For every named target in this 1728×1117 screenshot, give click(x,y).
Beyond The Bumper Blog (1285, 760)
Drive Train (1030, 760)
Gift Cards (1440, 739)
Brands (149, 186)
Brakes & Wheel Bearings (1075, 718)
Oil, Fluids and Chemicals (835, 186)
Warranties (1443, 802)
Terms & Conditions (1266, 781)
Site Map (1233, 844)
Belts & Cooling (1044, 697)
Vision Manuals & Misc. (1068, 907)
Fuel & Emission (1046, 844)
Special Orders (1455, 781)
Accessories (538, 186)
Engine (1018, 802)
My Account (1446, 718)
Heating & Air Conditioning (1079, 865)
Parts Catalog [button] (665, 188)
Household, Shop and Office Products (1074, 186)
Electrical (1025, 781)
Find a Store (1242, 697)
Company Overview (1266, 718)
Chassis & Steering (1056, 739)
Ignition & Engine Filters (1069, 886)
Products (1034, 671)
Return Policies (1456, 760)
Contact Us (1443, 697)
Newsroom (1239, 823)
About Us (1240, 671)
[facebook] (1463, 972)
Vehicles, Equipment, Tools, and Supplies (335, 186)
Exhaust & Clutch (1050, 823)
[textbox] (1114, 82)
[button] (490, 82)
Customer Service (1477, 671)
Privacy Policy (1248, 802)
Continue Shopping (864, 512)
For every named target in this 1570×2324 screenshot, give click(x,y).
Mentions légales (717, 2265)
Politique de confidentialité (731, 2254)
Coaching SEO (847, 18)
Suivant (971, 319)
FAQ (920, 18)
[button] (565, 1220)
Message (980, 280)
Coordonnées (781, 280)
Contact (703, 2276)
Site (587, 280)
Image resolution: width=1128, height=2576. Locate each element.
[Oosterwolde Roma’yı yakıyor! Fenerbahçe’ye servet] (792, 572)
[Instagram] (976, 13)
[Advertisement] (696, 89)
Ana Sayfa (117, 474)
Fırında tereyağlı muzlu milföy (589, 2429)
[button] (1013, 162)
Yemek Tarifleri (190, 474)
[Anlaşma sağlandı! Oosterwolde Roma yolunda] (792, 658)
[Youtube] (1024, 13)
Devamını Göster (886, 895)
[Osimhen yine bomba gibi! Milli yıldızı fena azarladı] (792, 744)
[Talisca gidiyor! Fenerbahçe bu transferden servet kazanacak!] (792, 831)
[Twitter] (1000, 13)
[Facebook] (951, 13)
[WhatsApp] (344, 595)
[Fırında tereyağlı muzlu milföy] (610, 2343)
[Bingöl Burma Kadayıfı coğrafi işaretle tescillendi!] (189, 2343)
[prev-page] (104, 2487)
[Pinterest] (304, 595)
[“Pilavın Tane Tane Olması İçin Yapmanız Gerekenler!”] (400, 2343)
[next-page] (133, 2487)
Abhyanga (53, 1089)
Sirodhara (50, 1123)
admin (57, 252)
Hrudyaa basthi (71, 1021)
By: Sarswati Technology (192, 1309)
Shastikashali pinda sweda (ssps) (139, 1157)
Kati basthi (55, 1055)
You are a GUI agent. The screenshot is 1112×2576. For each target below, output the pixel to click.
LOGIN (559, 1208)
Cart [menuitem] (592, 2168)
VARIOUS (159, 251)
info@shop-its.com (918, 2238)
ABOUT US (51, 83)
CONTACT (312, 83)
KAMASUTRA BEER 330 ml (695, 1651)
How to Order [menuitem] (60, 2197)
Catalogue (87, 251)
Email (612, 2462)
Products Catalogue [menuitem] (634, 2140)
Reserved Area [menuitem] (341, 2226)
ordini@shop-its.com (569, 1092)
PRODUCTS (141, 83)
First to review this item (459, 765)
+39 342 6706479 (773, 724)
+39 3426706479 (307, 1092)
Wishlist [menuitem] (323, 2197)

++++

- **Task prompt**:
Return an exact copy of only the lines from the one with "Shastikashali pinda sweda (ssps) (139, 1157)" through the end of the listing above, both included.

- **Response below**:
Shastikashali pinda sweda (ssps) (139, 1157)
Kati basthi (55, 1055)
You are a GUI agent. The screenshot is 1112×2576. For each target below, output the pixel to click.
LOGIN (559, 1208)
Cart [menuitem] (592, 2168)
VARIOUS (159, 251)
info@shop-its.com (918, 2238)
ABOUT US (51, 83)
CONTACT (312, 83)
KAMASUTRA BEER 330 ml (695, 1651)
How to Order [menuitem] (60, 2197)
Catalogue (87, 251)
Email (612, 2462)
Products Catalogue [menuitem] (634, 2140)
Reserved Area [menuitem] (341, 2226)
ordini@shop-its.com (569, 1092)
PRODUCTS (141, 83)
First to review this item (459, 765)
+39 342 6706479 (773, 724)
+39 3426706479 (307, 1092)
Wishlist [menuitem] (323, 2197)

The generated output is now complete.